St. Leonard's Crypt under the Wawel Cathedral in Kraków, Poland, is a Romanesque crypt founded in the 11th century (around 1038–1039) by Casimir I the Restorer who made Kraków his royal residence as the capital.

At the end of the 11th century construction work began on the cathedral called ‘Hermanowska’. It is probable that Władysław I Herman was its benefactor. The cathedral was consecrated in 1142. More is known about this new structure because its image is featured on a chapter house seal from the 13th century and its present-day remnants are well preserved – including the lower part of the Silver Bell Tower.

The entire St. Leonard's Crypt is supported by eight columns. In 1118 bishop Maurus was buried there. The paten and the chalice were later exhumed from the tomb. This period also gave rise to the Rotunda by the Bastion of Ladislaus IV of Hungary from the 12th century, which could have been a baptistery for the royalty, the Church near the Dragon's Den, and the Rotunda by the Sandomierska Tower – probably from the second half of the 11th century.

☆ ☆ ☆ ☆

### Instructions
**a)** According to the text on St. Leonard's Crypt, in what year was the cathedral called ‘Hermanowska’ consecrated?
**b)** Write the next part of the text on St. Leonard's Crypt, picking up after its final sentence.

### Available data
☆ ☆ ☆ ☆

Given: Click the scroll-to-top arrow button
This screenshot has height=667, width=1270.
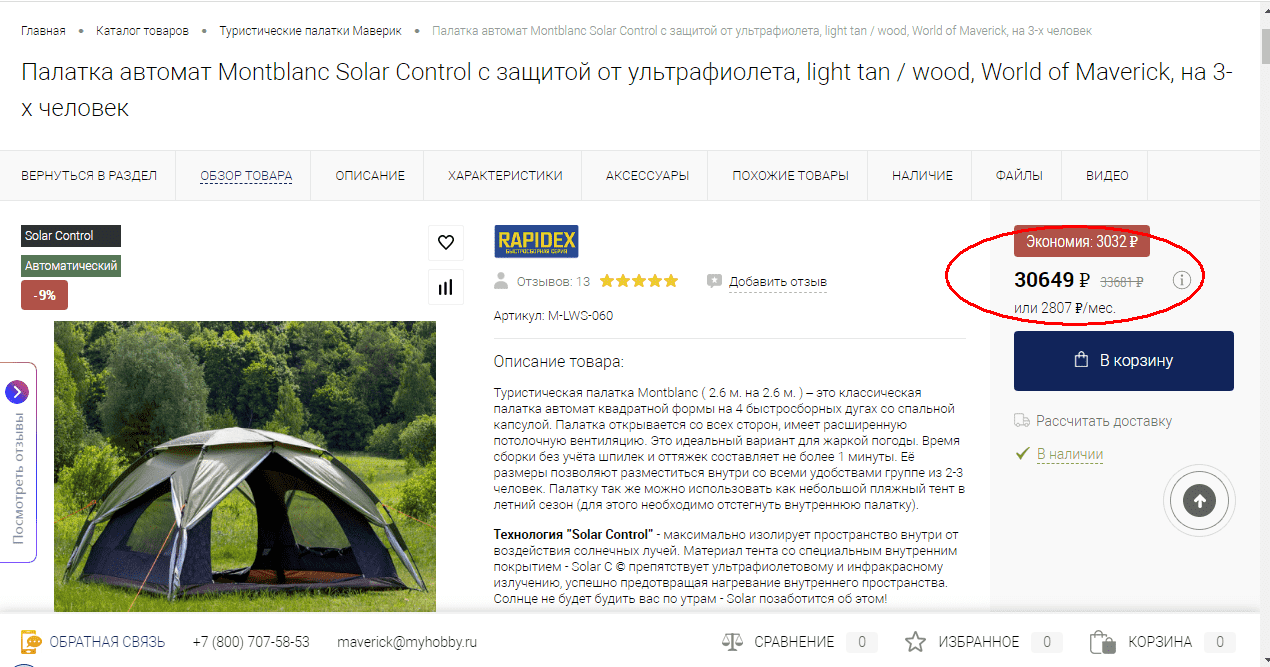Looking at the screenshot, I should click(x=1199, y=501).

☆ ☆ ☆ ☆

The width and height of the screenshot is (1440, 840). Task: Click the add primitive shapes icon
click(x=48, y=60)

☆ ☆ ☆ ☆

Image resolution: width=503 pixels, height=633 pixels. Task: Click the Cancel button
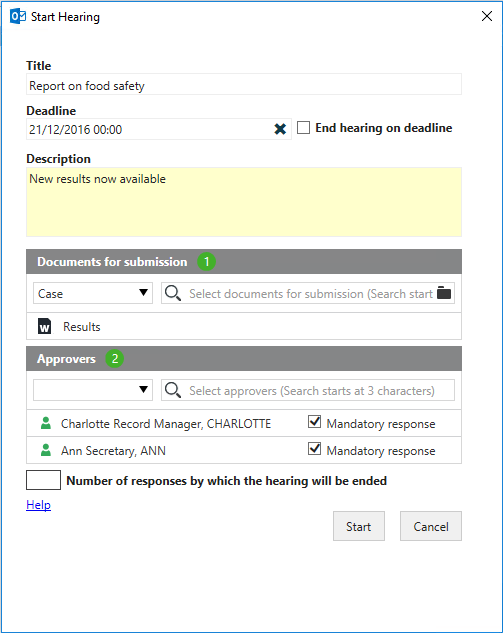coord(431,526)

☆ ☆ ☆ ☆

### Your responses
**a)** 1142

**b)**
The crypt holds the tombs of Polish kings and heroes such as:
- Michael I – King of Poland and Grand Duke of Lithuania
- John III Sobieski – King of Poland and Grand Duke of Lithuania, commander at the Battle of Vienna
- Marie Casimire – Queen Consort of Poland and Grand Duchess Consort of Lithuania, wife of John III Sobieski
- Józef Poniatowski – Prince of Poland and Marshal of France
- Tadeusz Kościuszko – Polish general, revolutionary and a brigadier general in the American Revolutionary War
- Władysław Sikorski – Prime Minister of the Polish Government in Exile and Commander-in-Chief of the Polish Armed Forces

Pope John Paul II said his first Mass on the altar in St. Leonard's Crypt on November 2, 1946, one day after his priestly ordination.